### What you need to do
Among these entries, count the lines containing the word "photo" and answer with only the number.

Pixel coordinate grounding data:
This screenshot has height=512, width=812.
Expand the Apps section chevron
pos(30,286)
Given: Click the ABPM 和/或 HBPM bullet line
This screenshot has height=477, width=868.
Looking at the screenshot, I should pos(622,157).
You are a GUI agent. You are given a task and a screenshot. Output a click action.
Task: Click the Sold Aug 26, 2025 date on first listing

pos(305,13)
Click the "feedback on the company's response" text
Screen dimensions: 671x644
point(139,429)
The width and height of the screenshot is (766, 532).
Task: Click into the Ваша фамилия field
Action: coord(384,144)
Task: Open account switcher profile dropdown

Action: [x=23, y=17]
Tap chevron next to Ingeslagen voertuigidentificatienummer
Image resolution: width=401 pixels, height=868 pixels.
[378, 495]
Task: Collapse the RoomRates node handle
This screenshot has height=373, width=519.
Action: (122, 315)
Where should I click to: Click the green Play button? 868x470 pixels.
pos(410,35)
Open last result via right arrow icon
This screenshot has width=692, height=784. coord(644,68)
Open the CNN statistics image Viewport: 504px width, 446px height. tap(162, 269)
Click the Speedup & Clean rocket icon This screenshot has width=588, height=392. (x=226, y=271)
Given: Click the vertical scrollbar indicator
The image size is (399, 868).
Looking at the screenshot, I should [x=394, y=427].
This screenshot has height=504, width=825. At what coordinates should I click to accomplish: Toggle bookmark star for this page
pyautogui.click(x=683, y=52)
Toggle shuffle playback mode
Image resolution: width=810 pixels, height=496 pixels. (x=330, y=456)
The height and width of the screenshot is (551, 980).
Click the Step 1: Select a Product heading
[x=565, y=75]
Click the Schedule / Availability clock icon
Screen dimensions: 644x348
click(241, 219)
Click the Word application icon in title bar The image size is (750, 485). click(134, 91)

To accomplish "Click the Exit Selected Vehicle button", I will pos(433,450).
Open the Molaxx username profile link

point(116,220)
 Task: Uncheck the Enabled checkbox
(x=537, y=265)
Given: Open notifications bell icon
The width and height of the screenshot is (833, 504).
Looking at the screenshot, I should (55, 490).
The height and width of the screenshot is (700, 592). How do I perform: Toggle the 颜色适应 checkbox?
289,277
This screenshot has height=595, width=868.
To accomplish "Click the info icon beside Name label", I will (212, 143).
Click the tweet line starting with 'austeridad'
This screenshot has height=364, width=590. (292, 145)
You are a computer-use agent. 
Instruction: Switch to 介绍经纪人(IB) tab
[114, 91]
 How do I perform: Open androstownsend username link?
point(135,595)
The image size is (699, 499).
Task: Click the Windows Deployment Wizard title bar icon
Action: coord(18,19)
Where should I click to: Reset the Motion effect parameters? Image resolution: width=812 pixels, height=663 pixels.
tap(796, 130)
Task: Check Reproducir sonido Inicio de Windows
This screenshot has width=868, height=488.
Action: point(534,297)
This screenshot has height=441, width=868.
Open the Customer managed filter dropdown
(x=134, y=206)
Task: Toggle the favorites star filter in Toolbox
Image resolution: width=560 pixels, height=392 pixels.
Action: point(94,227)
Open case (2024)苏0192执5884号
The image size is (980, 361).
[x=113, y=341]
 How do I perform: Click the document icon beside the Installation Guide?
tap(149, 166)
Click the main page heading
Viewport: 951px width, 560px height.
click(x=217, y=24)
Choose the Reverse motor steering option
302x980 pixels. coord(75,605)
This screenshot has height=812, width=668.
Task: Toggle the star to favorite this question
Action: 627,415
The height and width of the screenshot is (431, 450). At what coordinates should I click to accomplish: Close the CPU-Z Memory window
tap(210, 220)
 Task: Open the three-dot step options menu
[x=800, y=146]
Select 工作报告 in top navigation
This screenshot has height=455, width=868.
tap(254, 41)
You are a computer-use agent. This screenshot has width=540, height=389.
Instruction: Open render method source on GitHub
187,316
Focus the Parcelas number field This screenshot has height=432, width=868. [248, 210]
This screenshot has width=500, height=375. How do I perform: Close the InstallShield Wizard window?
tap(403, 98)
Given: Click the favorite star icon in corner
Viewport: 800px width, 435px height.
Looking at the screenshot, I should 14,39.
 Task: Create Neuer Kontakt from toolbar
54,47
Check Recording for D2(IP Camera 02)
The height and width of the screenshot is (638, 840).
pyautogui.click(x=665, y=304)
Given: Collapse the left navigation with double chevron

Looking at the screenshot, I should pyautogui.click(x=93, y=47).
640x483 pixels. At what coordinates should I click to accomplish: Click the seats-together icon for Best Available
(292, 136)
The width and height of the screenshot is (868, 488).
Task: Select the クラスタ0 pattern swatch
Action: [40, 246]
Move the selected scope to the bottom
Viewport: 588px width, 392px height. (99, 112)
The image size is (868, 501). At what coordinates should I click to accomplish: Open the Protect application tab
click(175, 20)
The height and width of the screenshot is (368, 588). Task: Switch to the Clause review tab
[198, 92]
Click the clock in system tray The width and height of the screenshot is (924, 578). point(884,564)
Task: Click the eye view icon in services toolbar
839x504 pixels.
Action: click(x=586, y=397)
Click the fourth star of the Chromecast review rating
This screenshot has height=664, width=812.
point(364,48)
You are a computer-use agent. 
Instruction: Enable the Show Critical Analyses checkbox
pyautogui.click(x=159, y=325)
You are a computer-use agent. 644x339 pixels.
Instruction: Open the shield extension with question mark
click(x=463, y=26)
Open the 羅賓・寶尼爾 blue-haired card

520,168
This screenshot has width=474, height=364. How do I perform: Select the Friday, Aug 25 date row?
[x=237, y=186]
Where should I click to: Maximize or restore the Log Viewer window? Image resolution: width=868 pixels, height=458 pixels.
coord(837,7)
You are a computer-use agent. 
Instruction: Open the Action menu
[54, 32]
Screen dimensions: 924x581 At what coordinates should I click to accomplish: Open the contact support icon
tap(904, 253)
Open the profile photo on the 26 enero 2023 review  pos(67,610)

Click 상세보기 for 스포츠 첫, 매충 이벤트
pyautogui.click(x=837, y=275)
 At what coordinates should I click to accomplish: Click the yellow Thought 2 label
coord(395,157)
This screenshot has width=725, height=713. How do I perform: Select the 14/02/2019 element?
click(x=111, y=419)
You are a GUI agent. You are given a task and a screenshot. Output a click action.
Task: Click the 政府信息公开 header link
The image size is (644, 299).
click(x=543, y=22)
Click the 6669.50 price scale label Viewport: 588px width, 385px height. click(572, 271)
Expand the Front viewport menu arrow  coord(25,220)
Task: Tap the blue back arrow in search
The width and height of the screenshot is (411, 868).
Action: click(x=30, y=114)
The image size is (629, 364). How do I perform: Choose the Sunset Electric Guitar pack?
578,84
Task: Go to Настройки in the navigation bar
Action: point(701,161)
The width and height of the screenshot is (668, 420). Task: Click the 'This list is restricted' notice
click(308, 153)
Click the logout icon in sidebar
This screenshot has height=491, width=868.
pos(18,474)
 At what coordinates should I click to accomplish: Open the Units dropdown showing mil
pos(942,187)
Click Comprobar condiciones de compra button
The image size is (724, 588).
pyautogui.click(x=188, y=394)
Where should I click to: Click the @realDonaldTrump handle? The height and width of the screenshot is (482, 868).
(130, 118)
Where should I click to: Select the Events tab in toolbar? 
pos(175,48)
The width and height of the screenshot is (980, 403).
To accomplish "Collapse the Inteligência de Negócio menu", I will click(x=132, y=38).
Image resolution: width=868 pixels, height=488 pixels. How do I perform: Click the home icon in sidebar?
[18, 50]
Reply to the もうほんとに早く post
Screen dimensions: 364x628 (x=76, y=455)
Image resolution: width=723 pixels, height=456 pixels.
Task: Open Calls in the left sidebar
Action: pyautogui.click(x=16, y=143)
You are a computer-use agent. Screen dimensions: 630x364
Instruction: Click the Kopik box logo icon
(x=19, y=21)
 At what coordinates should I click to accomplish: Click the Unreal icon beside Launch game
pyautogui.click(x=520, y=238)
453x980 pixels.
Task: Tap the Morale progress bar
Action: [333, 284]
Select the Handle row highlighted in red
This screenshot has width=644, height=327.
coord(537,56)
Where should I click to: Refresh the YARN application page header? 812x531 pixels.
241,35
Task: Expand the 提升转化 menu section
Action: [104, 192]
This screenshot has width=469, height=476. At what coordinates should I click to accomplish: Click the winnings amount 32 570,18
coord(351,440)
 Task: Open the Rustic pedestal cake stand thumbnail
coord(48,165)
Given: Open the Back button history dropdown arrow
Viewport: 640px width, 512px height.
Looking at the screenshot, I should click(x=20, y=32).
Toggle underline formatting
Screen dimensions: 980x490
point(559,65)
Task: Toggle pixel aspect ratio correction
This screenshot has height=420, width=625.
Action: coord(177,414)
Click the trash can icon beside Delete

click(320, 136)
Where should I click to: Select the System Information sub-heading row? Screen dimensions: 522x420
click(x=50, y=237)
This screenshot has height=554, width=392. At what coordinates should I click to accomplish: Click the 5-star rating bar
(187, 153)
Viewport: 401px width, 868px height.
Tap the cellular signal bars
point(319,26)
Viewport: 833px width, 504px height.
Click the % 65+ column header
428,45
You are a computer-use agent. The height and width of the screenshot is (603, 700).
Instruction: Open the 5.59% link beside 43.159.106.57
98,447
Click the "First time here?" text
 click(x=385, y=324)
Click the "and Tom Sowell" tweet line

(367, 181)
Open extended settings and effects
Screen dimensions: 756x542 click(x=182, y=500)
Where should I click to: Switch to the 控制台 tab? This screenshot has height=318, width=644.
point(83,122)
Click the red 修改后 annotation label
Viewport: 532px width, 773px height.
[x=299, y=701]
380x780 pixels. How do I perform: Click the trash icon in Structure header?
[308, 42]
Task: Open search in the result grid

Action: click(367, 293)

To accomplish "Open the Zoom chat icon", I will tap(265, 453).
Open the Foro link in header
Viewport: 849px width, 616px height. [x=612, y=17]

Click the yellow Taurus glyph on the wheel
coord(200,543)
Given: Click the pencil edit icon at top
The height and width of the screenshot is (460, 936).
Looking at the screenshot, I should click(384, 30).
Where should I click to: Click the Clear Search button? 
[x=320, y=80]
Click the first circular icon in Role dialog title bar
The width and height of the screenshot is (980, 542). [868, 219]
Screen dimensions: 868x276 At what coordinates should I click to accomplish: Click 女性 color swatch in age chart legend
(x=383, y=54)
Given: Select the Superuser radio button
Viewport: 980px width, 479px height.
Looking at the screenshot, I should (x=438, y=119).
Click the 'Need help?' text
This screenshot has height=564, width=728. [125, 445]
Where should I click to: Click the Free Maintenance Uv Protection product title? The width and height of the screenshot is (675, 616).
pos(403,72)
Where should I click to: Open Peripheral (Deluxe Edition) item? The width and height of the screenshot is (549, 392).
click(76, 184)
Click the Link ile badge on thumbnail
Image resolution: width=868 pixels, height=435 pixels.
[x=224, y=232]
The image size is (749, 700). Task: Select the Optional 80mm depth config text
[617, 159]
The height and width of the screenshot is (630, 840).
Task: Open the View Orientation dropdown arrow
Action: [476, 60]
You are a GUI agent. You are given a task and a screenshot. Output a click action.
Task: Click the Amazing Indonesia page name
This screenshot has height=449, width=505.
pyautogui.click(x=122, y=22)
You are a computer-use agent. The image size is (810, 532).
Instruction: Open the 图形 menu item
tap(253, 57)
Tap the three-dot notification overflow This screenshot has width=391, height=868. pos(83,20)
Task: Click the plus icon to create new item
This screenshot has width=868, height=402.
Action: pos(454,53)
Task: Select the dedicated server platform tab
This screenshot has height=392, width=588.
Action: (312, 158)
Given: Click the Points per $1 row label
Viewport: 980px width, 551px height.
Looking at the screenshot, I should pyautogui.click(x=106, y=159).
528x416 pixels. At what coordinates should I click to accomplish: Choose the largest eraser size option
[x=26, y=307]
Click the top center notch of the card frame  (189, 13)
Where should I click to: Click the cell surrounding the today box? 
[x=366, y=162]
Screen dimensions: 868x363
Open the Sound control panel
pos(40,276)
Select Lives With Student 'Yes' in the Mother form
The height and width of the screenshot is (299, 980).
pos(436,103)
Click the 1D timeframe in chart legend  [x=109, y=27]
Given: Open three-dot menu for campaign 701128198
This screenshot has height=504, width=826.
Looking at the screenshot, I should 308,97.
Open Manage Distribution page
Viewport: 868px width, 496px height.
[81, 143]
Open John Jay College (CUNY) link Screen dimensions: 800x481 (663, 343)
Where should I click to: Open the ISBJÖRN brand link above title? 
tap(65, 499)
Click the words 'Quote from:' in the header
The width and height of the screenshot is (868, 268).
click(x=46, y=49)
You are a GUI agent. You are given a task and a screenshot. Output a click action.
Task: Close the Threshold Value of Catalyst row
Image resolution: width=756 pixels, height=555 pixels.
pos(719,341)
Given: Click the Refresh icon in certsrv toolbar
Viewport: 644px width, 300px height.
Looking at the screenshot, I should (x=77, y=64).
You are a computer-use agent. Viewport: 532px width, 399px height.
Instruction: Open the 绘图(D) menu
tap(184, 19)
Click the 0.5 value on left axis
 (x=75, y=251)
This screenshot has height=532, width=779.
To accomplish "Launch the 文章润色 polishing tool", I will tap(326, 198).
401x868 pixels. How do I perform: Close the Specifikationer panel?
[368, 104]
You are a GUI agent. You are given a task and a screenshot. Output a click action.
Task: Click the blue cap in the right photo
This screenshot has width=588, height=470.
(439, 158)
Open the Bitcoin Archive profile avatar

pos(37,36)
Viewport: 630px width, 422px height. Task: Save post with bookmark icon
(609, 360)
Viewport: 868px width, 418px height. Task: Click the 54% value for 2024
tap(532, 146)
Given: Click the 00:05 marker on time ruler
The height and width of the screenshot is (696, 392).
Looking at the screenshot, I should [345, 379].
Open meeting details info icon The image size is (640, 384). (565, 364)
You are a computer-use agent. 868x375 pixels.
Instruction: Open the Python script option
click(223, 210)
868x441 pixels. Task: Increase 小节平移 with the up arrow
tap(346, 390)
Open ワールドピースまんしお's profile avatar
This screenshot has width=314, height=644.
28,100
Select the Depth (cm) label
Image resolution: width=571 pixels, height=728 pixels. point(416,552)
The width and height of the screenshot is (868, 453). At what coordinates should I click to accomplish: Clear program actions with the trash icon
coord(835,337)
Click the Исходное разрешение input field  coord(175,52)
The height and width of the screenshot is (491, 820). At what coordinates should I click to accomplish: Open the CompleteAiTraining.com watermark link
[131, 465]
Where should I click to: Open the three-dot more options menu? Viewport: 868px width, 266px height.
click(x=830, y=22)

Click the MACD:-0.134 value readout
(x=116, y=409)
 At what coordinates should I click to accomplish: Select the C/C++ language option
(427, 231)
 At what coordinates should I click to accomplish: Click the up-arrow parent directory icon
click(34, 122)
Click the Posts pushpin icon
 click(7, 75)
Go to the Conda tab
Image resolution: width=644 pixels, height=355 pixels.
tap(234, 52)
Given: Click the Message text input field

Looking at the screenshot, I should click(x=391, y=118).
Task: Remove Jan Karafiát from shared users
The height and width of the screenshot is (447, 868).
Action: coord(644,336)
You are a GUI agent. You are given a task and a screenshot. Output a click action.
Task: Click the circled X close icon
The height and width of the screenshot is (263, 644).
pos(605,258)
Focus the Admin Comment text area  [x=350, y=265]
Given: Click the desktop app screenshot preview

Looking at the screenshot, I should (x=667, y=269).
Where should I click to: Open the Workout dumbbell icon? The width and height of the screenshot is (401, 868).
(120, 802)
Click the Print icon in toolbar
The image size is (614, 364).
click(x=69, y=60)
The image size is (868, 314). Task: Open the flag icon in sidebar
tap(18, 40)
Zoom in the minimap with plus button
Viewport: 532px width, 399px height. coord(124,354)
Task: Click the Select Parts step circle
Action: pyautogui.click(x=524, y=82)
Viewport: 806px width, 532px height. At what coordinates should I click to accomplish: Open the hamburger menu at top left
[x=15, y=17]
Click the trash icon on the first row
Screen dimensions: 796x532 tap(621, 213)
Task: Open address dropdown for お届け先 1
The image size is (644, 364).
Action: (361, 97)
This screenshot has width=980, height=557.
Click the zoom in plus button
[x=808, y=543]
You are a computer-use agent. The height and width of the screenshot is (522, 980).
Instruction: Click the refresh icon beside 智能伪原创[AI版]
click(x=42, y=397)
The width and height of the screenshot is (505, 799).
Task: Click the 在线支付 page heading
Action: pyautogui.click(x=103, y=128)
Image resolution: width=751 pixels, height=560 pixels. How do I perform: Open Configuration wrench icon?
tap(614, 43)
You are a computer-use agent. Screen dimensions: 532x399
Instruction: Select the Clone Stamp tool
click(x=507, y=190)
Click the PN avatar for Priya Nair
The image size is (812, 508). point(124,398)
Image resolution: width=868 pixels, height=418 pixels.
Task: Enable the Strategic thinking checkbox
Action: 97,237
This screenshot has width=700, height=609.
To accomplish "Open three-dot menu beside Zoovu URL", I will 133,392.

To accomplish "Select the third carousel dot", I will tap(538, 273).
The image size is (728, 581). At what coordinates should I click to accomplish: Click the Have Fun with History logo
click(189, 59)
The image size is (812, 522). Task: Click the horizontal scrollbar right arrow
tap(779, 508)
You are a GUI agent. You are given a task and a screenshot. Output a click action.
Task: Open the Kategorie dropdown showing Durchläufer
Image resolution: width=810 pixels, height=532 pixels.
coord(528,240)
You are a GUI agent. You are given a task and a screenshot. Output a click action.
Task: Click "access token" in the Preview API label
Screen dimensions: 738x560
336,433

### Expected output
2